O amor da juventude que não se torna realidade: o impulso egoísta de Li Mo o afasta da felicidade.

O que movimenta o episódio é a culpa de Li Mo, que ao saber que a melhor amiga tem planos de estudar em uma prestigiada escola secundária, age de maneira incompreensiva, movido por ciúmes e pela sensação do abandono. Para provar o seu valor, o rapaz decide estudar para entrar na mesma escola. O seu comportamento os afasta e eles amadurecem distantes um do outro. Com a descoberta da fita, Li Mo entende que recebe uma segunda chance, uma oportunidade de se redimir de seu egoísmo, que o impediu de seguir ao lado de sua paixão. Além disso, encorajando-o a apostar no sonho de construir e administrar uma pousada.
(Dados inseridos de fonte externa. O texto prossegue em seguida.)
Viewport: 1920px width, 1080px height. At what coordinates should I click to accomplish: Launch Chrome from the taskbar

Amor em Xangai revela o quanto a precipitação é prejudicial à vida. O entendimento que Li Mo tem do passado mostra-se equivocado pelo que a gravação em áudio o apresenta. Nos anos 1990, o jovem impetuoso não escuta Xiao Yu, que tem uma situação doméstica conturbada, e impelido pela sua mágoa toma decisões que culminam na separação. Corrigir os julgamentos, recuperar o tempo perdido também são questões pontuadas pelo segmento dirigido por Li Haoling.
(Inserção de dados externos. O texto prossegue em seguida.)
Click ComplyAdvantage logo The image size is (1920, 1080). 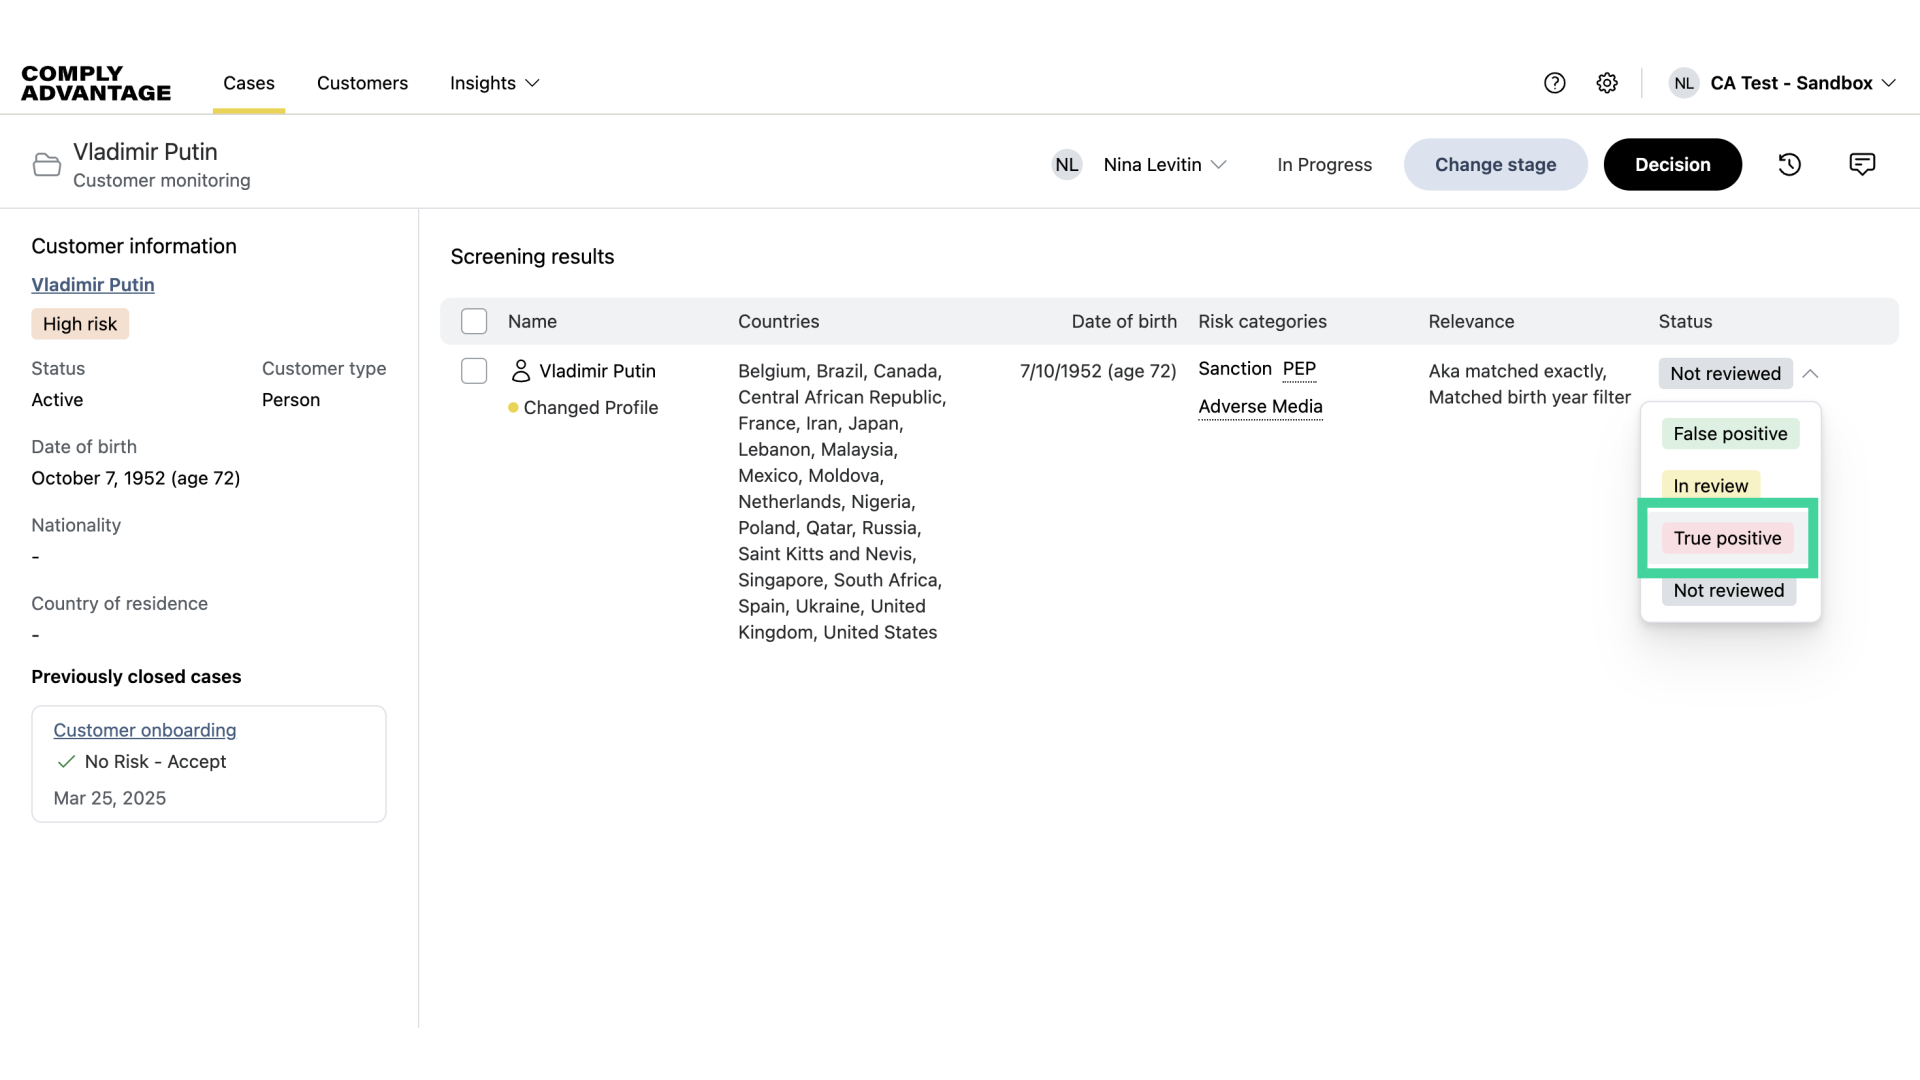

O adulto Li Mo correndo atrás do prejuízo: em busca do amor e do sonho.

Flavors of Youth é de uma beleza arrebatadora, com suas cores vibrantes e detalhes que confirmam a sua inquestionável qualidade técnica. No entanto, o que possui em termos de produção, falta-lhe em emoção. Os três episódios tratam de reconexão, das tentativas de manter próximo ou na memória aquilo que nos constitui e tem demasiada importância para a vida.  Tudo é transitório, efêmero nos recorda os curtas-metragens de Flavors of Youth. Não é possível estabelecer um valor absoluto, porém a memória e os laços forjados contribuem para a recepção dessas mudanças, tornando-as menos drásticas.

Apesar dos temas nobres e do impressionante visual, Flavors of Youth peca por não permitir aos seus personagens se desenvolver longe de alguns clichês, e ao apresentar o sentimento de nostalgia em uma China que cresce de maneira avassaladora, não impacta com a devida comoção que os sentimentos de perda e o desejo de recomeço podem suscitar. No final, a experiência vale a pena, mas o seu sabor é agridoce.